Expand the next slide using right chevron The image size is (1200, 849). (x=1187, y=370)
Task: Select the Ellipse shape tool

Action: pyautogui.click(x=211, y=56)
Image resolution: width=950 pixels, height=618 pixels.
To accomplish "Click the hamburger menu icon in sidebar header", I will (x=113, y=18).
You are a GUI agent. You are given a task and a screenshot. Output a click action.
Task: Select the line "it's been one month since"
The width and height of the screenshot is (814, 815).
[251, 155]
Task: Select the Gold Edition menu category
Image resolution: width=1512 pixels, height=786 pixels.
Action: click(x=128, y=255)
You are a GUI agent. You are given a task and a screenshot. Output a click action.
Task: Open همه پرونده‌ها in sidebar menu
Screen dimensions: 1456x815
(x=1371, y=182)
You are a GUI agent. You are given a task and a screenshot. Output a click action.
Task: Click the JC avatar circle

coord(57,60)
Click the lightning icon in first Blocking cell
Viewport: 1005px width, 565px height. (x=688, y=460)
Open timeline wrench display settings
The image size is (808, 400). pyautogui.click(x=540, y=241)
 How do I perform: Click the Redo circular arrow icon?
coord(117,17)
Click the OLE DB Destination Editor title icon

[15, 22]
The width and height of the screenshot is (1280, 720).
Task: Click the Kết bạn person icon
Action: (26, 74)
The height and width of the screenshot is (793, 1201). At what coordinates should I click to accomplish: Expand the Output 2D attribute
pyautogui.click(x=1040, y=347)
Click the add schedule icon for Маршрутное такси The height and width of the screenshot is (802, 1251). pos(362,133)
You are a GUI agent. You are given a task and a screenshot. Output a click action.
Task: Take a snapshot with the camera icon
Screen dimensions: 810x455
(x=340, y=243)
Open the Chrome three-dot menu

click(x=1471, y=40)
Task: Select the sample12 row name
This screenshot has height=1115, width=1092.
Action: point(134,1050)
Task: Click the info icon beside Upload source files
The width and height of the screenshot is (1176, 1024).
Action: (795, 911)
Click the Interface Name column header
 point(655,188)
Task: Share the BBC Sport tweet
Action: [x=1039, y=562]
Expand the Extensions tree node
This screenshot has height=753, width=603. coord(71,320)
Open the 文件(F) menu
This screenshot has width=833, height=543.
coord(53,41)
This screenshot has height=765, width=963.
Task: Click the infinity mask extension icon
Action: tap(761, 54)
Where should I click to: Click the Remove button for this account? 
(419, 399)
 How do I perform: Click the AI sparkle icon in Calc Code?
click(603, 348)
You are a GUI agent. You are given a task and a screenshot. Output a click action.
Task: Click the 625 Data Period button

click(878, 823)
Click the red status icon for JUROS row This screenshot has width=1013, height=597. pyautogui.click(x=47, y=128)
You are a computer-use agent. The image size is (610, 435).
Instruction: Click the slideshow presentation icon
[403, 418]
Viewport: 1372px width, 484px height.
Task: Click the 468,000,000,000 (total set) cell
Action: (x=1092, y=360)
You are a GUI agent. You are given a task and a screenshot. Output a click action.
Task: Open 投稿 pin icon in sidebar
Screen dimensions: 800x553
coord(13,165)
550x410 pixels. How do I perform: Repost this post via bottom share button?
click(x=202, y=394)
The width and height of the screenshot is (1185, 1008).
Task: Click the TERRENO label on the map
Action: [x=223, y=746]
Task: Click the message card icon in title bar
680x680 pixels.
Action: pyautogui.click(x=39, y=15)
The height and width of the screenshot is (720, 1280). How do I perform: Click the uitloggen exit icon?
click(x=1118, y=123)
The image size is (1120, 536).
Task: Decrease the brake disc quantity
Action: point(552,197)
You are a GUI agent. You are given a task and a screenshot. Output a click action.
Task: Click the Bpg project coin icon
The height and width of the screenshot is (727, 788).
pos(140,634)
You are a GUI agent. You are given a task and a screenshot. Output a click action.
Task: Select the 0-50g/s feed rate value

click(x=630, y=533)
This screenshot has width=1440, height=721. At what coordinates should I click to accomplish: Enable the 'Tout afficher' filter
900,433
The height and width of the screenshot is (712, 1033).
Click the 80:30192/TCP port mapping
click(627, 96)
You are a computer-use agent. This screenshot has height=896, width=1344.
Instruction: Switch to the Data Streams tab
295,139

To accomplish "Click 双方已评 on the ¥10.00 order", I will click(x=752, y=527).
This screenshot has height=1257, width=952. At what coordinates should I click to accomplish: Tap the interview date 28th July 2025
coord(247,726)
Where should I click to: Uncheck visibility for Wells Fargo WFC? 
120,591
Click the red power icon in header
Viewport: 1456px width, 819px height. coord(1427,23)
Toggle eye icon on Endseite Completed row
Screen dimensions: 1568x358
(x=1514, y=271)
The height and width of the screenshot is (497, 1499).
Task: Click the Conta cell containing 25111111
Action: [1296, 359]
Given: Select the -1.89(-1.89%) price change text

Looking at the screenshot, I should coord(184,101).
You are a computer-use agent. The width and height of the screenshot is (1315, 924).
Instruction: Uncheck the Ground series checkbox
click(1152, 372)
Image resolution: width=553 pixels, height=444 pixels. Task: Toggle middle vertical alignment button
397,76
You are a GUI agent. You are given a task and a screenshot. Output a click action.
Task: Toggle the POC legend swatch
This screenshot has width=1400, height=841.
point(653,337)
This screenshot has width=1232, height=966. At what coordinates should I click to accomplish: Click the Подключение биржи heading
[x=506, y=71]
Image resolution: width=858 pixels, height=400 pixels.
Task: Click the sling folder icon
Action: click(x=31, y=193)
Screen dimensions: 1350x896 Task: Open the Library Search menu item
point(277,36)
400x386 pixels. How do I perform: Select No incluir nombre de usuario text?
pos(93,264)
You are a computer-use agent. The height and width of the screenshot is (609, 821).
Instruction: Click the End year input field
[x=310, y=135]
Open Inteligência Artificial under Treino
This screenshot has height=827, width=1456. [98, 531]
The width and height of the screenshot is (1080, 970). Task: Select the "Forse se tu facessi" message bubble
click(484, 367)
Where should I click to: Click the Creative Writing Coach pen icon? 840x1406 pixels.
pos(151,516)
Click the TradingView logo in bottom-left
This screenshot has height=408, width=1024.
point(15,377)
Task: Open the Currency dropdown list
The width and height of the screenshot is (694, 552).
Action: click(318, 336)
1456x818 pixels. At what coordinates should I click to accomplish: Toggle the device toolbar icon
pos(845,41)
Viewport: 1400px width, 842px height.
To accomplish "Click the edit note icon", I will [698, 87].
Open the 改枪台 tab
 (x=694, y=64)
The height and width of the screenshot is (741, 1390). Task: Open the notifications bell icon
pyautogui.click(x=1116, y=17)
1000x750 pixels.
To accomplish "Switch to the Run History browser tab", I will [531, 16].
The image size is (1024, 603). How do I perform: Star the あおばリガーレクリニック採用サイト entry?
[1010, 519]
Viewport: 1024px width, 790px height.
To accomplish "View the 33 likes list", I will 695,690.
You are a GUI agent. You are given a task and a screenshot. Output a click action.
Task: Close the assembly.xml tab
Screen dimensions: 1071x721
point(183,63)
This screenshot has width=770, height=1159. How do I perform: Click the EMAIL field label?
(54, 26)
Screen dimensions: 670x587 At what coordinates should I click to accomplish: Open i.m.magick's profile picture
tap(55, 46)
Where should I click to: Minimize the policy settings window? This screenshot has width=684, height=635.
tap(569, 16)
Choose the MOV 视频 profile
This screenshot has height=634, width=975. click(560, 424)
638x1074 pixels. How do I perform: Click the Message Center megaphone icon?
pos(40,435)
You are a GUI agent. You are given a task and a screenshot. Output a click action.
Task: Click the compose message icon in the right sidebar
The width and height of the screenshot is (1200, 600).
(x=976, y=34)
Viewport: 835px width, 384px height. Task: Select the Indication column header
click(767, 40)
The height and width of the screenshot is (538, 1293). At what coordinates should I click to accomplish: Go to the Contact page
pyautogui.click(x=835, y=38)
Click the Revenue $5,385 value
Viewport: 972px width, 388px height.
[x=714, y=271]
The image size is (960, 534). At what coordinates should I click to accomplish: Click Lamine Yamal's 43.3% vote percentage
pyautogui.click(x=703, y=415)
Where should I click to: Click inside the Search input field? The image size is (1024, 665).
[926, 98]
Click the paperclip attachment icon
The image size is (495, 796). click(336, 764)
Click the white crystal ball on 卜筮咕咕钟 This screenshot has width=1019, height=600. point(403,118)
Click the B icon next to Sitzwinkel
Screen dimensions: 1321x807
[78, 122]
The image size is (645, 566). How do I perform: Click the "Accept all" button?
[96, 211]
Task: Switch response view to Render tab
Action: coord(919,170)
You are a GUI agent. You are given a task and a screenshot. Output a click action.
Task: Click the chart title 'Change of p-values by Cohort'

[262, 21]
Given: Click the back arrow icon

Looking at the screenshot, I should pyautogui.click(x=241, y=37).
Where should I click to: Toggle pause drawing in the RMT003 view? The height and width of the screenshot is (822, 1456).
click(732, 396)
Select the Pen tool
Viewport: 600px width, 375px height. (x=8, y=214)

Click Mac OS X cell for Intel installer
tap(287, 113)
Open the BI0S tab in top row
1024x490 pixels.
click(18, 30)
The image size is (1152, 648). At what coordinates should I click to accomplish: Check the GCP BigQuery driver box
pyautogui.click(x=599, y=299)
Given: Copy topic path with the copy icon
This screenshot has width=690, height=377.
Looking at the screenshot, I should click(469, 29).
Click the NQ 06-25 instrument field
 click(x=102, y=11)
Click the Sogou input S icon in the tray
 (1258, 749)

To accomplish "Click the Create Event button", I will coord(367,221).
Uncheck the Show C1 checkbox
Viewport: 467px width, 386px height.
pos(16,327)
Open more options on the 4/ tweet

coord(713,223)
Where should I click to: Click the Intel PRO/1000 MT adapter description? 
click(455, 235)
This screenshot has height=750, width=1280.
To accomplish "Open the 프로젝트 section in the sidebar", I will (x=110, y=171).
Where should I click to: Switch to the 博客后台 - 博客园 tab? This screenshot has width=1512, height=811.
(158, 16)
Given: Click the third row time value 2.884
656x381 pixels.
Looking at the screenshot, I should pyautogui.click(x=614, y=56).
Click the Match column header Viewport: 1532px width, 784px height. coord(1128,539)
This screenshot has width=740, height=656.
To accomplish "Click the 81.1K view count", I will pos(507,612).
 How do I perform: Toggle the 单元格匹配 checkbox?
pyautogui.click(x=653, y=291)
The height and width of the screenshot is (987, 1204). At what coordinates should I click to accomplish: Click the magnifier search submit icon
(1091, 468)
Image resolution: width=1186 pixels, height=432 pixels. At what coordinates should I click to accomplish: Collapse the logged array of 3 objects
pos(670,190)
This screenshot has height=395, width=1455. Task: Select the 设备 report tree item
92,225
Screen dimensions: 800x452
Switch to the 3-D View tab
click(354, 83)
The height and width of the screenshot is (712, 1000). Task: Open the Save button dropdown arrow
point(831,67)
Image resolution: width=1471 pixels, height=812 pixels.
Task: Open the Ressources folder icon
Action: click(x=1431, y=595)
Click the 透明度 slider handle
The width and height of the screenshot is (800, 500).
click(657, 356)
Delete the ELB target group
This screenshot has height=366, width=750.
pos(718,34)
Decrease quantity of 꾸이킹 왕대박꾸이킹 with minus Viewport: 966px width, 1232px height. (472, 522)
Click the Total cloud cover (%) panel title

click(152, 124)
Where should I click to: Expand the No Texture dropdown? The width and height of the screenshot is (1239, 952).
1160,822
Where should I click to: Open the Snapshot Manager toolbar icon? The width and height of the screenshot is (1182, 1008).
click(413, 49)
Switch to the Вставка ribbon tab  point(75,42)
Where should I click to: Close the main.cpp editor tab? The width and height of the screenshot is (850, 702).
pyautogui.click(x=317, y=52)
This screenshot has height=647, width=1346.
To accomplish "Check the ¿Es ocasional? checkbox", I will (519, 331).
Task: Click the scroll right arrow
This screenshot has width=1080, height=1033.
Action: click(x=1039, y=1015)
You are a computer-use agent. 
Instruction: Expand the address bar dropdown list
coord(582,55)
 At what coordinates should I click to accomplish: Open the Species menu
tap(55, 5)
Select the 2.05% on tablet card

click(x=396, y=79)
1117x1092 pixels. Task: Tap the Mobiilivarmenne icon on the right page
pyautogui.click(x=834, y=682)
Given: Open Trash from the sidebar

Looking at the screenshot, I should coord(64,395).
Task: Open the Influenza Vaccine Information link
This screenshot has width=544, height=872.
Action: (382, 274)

# # # #

* Task objective *
Above are the records; from them, give again exactly the lines from the one containing "Click the add" through the one containing "Task: Click the info", both included.

* Solution for this task *
Click the add schedule icon for Маршрутное такси The height and width of the screenshot is (802, 1251). pos(362,133)
You are a GUI agent. You are given a task and a screenshot. Output a click action.
Task: Take a snapshot with the camera icon
Screen dimensions: 810x455
(x=340, y=243)
Open the Chrome three-dot menu

click(x=1471, y=40)
Task: Select the sample12 row name
This screenshot has height=1115, width=1092.
Action: point(134,1050)
Task: Click the info icon beside Upload source files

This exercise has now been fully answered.